-- start of Supplied passage --

# overall satisfaction with Burstner



## dw1

HI all, as my research for our first MH goes on ( and on and on), I seem to have settled on a few likely makes, one of which is Burstner. I wondered what owners' satisfaction was in general: would you get another, anything to beware of etc'. All advice appreciated!
cheers

David w


----------



## SteveandSue

*Burstner*

We have had our Burstner Aviano 3 years in August.
It was our first motorhome and I am pleased to say we choose well.
We have only had a few minor things that have been done under warranty.
We wouls certainly consider another Burstner when we are ready to change- If Fuel prices do not force us off the road.
Best luck in your search and keep us posted.

Steve and Sue


----------



## inkey-2008

I second Barney2 we are pleased with the van (747) had a few niggles nothing major.

Andy


----------



## ktesis

I bought a Burstner Solano T615 new in 2008. Other than a very few minor faults, fixed under warranty, our view of them as manufacturers remains very high. They are well put together and the level of finish is excellent in our experience. It took two years of "research" (visiting shows and various suppliers and in one case factory!) before coming to a decision. One that I have not regretted.
Derek


----------



## 96299

On the other hand we had nothing but problems with ours and in total was off the road for three months altogether. We could fill an A4 both sides with the troubles and some were major. Burstner the company we found hard work and took many emails to eventually get an answer from them.

The van is good now but, after that horrible experience of the first two years we will never buy another one. They only get one chance with me and then thats it, same with fiat but thats another story. 8O 

Steve


----------



## OwnedbyCollies

We have had our Nexxo T660 for just over a year and don't regret a single minute. It is our first MH and we are pleased (relieved!) that we still feel that we made a good choice on size, layout and base vehicle.

Few very minor niggles sorted out under warranty - still waiting for Ford to OK some cab paintwork touch-ups (small patches of rust where paint very thin). Nothing has stopped us using the van.

Would definitely consider again.


----------



## 96299

OwnedbyCollies said:


> We have had our Nexxo T660 for just over a year and don't regret a single minute. It is our first MH and we are pleased (relieved!) that we still feel that we made a good choice on size, layout and base vehicle.
> 
> Few very minor niggles sorted out under warranty - still waiting for Ford to OK some cab paintwork touch-ups (small patches of rust where paint very thin). Nothing has stopped us using the van.
> 
> Would definitely consider again.


You seem to be very easily pleased....

" still waiting for Ford to OK some cab paintwork touch-ups (small patches of rust where paint very thin)." 8O

I would not be best pleased if that was my van I can tell you :?

-- end of Supplied passage --

Summarize the Burstner thread in two sentences. Base your response solely on the thread above.

-- start of Data section --

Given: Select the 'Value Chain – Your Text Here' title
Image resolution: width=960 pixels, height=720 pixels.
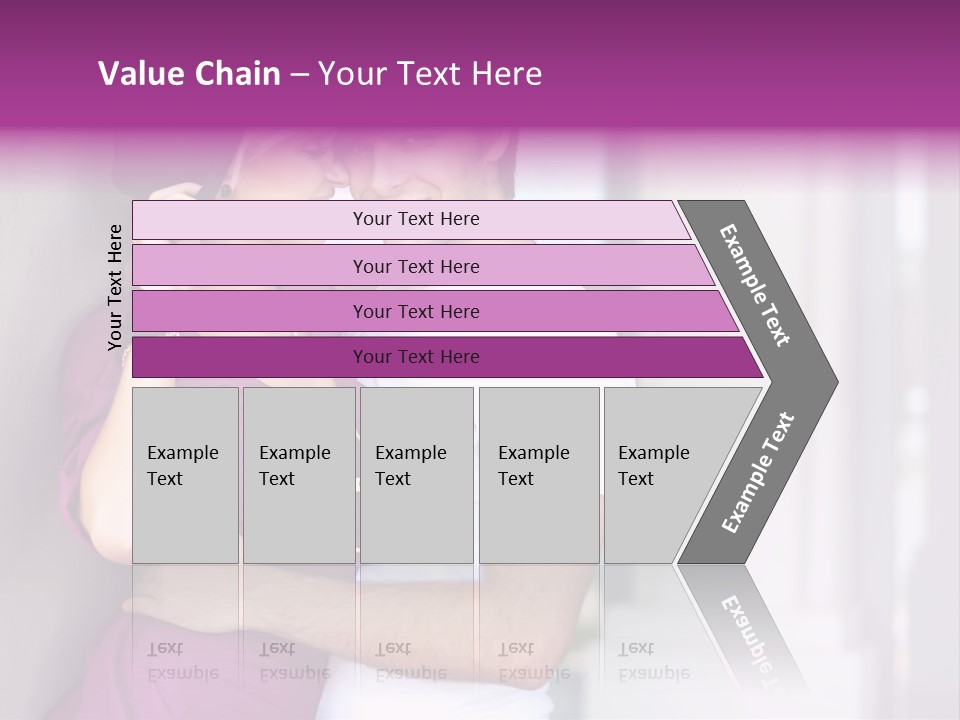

-- end of Data section --

Answer to this exercise:
A first-time motorhome buyer asks Burstner owners about their general satisfaction, whether they would get another, and what to beware of. Most who reply report only minor faults and several would consider another Burstner, but one owner describes major problems, three months off the road, and a company that was hard to get answers from, and says they will never buy another.